• Given task:
Convert every line of the items below into a JSON list of strings, one string per line, skipping any blank lines.

• Provided data:
-- START --
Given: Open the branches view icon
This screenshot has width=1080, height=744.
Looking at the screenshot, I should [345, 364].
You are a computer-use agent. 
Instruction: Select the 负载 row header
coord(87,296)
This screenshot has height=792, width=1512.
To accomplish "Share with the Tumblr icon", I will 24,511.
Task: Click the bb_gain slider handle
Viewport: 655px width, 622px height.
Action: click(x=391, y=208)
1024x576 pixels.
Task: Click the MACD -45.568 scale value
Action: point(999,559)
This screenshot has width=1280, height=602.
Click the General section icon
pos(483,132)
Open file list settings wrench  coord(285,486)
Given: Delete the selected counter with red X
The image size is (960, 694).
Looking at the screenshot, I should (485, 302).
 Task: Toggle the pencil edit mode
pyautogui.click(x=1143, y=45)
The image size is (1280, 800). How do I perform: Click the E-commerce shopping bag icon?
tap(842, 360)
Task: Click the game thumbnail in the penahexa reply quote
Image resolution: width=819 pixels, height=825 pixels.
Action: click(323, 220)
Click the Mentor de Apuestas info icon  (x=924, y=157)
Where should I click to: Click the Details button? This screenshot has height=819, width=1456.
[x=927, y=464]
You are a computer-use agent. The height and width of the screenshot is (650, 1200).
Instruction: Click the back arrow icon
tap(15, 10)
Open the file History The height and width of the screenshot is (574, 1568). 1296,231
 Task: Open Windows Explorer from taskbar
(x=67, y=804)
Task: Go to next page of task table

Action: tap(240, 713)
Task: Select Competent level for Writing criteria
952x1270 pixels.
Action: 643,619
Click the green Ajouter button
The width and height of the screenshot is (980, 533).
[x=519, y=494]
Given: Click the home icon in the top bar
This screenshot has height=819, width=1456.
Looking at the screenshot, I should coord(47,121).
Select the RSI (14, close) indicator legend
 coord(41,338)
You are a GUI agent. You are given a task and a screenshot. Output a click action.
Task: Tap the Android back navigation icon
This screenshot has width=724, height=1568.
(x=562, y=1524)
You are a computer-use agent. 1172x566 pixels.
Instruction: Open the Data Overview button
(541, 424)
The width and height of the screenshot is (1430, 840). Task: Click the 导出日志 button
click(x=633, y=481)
-- END --
• Response to this task:
[
  "Given: Open the branches view icon",
  "This screenshot has width=1080, height=744.",
  "Looking at the screenshot, I should [345, 364].",
  "You are a computer-use agent. ",
  "Instruction: Select the 负载 row header",
  "coord(87,296)",
  "This screenshot has height=792, width=1512.",
  "To accomplish \"Share with the Tumblr icon\", I will 24,511.",
  "Task: Click the bb_gain slider handle",
  "Viewport: 655px width, 622px height.",
  "Action: click(x=391, y=208)",
  "1024x576 pixels.",
  "Task: Click the MACD -45.568 scale value",
  "Action: point(999,559)",
  "This screenshot has width=1280, height=602.",
  "Click the General section icon",
  "pos(483,132)",
  "Open file list settings wrench  coord(285,486)",
  "Given: Delete the selected counter with red X",
  "The image size is (960, 694).",
  "Looking at the screenshot, I should (485, 302).",
  " Task: Toggle the pencil edit mode",
  "pyautogui.click(x=1143, y=45)",
  "The image size is (1280, 800). How do I perform: Click the E-commerce shopping bag icon?",
  "tap(842, 360)",
  "Task: Click the game thumbnail in the penahexa reply quote",
  "Image resolution: width=819 pixels, height=825 pixels.",
  "Action: click(323, 220)",
  "Click the Mentor de Apuestas info icon  (x=924, y=157)",
  "Where should I click to: Click the Details button? This screenshot has height=819, width=1456.",
  "[x=927, y=464]",
  "You are a computer-use agent. The height and width of the screenshot is (650, 1200).",
  "Instruction: Click the back arrow icon",
  "tap(15, 10)",
  "Open the file History The height and width of the screenshot is (574, 1568). 1296,231",
  " Task: Open Windows Explorer from taskbar",
  "(x=67, y=804)",
  "Task: Go to next page of task table",
  "Action: tap(240, 713)",
  "Task: Select Competent level for Writing criteria",
  "952x1270 pixels.",
  "Action: 643,619",
  "Click the green Ajouter button",
  "The width and height of the screenshot is (980, 533).",
  "[x=519, y=494]",
  "Given: Click the home icon in the top bar",
  "This screenshot has height=819, width=1456.",
  "Looking at the screenshot, I should coord(47,121).",
  "Select the RSI (14, close) indicator legend",
  " coord(41,338)",
  "You are a GUI agent. You are given a task and a screenshot. Output a click action.",
  "Task: Tap the Android back navigation icon",
  "This screenshot has width=724, height=1568.",
  "(x=562, y=1524)",
  "You are a computer-use agent. 1172x566 pixels.",
  "Instruction: Open the Data Overview button",
  "(541, 424)",
  "The width and height of the screenshot is (1430, 840). Task: Click the 导出日志 button",
  "click(x=633, y=481)"
]